¿Para qué valdría la pasión (acharnement) de saber, si sólo asegurara la adquisición de conocimientos y no de alguna manera –y tanto como se pueda– el extravío de aquel que conoce? Hay momentos en la vida en que el problema de saber si uno puede pensar de manera distinta a como piensa y percibir de otra manera que como ve es indispensable para continuar mirando o re-flexionado. (...) Pero, ¿qué es la filosofía en la actualidad –quiero decir la actividad filosófica– si no es un trabajo crítico del pensamiento sobre sí mismo, y si no consiste, en lugar de legitimar lo que ya se sabe, en emprender la tarea de saber cómo y hasta dónde sería posible pensar de otra manera?”

El uso de los placeres.
Michel Foucault.

domingo, 26 de febrero de 2017

Profusión de máscaras o disfraces.

En efecto, la tesis de la muerte del hombre, en su formulación foucaultiana, me parece todavía tímida y poco radical. Foucault se limita a plantearla en el terreno epistemológico. Esta timidez ha tranquilizado a mucha gente que asimilaba esa tesis a la idea de una catástrofe atómica, por ejemplo. Cabe, sin embargo, una formulación diferente de esa tesis, más radical que la tesis foucaultiana y menos drástica que la idea de la extinción del género humano. 

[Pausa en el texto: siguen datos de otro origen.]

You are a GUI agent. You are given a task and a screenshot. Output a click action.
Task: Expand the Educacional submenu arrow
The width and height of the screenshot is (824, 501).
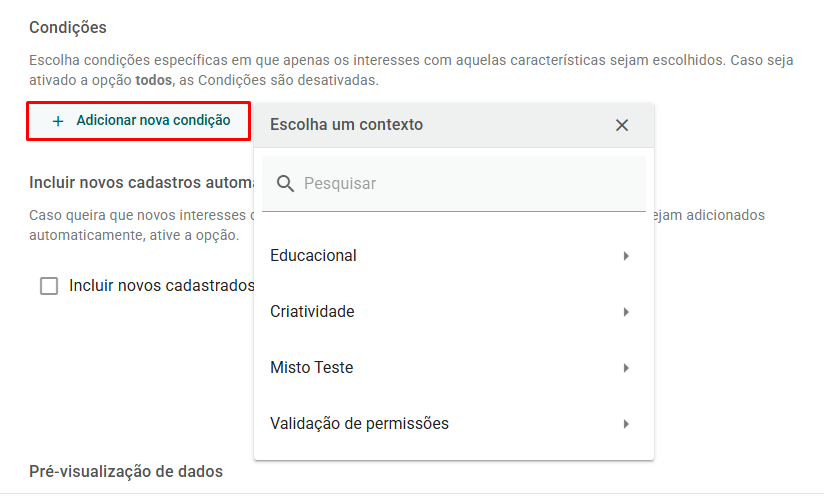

La idea de la muerte del hombre posee para mí un sentido vital, que afecta a nuestra conducta de forma directa y que determina una forma de comportarse y una actitud: y por consiguiente, una ética. Esa idea significa que el hombre, la persona humana, la existencia humana o el sujeto humano constituyen fetiches. Que el humanismo, el subjetivismo, el personalismo, el existencialismo, han abonado un cierto fetichismo: fijar un papel social, una máscara o disfraz como patrón de una pretendida identidad o self.


La muerte del hombre significa, por tanto: la disolución de esa identidad y la liberación de una profusión de máscaras o disfraces que todos nosotros almacenamos, y que inhibimos en virtud de ese fetichismo. Nuestra idea es, pues, disolver esa identidad y liberar una multiplicidad. Recordar que bajo esa identidad o nombre se esconde una muchedumbre: que nuestro nombre es, en todo caso, el mismo que el del endemoniado que le confesó a Jesucristo: Legión es mi nombre.

En Filosofía y Carnaval y otros textos afines, de Eugenio Trías.